O’Leary’s remains have never been found, with forensic scientists only managing to recover a small piece of his intestine from the drum.
Khalil said that if Jones had planned the murder, he would not have taken the body close to his home to burn it.
Jurors heard Jones used a forklift to to move O’Leary’s body and tried to cover up the alleged crime by making it appear the deceased had jumped into a river.
Jones parked his car at a riverside and messaged O’Leary’s family from his phone saying “I’m so sorry x”, the court heard.
Swansea Crown Court heard Jones then allegedly rode a bicycle back to the farm, before taking Mr O’Leary’s body to a builder’s yard adjacent to his home in Carmarthen and burning it.
Trial judge Mrs Justice Jefford told the jury: “It is not in issue that Andrew Jones burnt Mike O’Leary’s body to dispose of it.
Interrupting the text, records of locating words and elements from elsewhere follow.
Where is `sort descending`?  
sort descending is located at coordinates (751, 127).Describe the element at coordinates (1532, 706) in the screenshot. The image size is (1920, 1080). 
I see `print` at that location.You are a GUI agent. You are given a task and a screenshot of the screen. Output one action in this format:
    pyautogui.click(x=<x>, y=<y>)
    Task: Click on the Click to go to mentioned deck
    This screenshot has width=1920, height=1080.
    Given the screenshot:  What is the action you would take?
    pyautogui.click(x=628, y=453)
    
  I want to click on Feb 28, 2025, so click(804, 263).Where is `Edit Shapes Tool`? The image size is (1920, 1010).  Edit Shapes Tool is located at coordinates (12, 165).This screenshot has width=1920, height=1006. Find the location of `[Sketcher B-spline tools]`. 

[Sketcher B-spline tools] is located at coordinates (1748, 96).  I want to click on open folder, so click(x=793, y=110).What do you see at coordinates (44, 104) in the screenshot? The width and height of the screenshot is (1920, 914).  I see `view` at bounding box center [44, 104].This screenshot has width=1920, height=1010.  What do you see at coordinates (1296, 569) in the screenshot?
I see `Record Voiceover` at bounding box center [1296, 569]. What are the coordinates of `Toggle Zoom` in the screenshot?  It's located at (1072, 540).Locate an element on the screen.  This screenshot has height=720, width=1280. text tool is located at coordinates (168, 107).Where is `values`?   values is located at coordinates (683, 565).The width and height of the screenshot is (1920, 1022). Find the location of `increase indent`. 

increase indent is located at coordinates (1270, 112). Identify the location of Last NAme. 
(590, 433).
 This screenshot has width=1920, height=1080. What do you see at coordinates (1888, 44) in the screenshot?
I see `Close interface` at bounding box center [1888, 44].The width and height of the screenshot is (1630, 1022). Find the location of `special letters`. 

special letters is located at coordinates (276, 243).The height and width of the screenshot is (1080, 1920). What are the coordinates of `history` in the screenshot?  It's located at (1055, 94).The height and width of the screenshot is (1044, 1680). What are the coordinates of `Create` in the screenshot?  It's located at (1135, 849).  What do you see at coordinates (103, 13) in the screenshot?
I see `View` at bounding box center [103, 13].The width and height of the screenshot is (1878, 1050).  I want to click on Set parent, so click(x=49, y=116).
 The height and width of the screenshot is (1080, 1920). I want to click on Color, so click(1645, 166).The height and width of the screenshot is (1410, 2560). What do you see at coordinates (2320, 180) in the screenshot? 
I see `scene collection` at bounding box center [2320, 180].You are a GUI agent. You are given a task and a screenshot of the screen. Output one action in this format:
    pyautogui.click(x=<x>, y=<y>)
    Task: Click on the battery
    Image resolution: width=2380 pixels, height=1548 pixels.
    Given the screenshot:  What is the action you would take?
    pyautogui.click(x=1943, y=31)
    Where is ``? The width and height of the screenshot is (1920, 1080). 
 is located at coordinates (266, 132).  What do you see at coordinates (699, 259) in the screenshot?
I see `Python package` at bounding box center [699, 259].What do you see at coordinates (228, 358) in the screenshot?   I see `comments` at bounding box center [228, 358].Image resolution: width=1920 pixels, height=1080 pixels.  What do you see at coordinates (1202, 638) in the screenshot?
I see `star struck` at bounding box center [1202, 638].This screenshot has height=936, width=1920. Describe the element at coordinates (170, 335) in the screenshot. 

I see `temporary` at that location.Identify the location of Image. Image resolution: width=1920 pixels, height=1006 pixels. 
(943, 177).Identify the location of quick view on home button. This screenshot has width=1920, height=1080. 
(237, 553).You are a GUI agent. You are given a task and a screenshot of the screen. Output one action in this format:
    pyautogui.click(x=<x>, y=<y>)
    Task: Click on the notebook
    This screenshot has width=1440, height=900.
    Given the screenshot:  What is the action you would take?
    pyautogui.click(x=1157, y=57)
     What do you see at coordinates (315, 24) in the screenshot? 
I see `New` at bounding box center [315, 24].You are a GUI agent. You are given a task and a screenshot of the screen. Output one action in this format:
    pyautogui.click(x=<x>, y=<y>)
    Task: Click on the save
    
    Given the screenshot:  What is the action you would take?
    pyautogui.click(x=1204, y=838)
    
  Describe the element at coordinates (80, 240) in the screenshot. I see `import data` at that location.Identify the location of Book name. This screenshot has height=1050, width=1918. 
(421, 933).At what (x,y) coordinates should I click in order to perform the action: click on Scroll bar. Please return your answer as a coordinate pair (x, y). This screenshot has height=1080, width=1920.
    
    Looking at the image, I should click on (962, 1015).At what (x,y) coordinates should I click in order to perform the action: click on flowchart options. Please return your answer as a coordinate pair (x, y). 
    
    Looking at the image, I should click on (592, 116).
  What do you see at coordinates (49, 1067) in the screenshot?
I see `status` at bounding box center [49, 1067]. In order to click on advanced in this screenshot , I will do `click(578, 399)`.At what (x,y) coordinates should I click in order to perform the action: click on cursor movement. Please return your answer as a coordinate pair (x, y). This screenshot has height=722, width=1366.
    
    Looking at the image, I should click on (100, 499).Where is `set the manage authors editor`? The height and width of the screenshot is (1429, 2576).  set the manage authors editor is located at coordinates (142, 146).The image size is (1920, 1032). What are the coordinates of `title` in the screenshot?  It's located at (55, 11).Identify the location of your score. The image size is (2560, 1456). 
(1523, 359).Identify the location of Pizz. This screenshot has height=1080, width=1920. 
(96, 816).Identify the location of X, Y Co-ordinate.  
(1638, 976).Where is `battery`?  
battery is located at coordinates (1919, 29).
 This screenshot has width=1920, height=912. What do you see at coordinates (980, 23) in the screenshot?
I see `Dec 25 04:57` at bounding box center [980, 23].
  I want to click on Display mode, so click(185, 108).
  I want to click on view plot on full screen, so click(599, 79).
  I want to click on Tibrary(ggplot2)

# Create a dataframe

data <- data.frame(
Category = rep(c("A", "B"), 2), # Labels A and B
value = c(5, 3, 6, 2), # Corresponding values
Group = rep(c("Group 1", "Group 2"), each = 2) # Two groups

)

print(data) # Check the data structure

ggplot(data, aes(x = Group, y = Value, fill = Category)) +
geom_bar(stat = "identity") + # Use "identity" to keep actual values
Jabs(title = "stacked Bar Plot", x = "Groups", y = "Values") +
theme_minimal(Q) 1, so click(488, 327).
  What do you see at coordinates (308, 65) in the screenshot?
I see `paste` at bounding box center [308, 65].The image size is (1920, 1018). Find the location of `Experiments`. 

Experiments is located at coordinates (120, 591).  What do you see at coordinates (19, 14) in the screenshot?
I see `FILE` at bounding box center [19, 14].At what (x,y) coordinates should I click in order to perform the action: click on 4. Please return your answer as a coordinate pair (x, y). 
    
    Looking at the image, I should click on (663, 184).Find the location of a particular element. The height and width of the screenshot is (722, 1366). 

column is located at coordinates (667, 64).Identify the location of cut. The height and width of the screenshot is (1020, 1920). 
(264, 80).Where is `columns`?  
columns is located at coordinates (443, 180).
He says he did, and you may wonder why the detail of this matters.
“The prosecution say this is all part of a picture, not of a panicking Andrew Jones who has seen his friend die in a horrible accident, but of a man with a plan.
“Maybe not a perfect plan, but a plan to dispose of a body after killing and to a man who carried out that killing calmly while keeping up appearances with his family and his friends and with the police.
“The defence say it shows nothing of the sort but the fact the forensic or the scientific evidence fits with Mr Jones’s account of what he did – and whether or not it does is a matter for you – is another example of him telling the truth and therefore assists you to assess his credibility and the truthfulness of what he has been telling you.”
Jones’s sentencing will take place at a later date.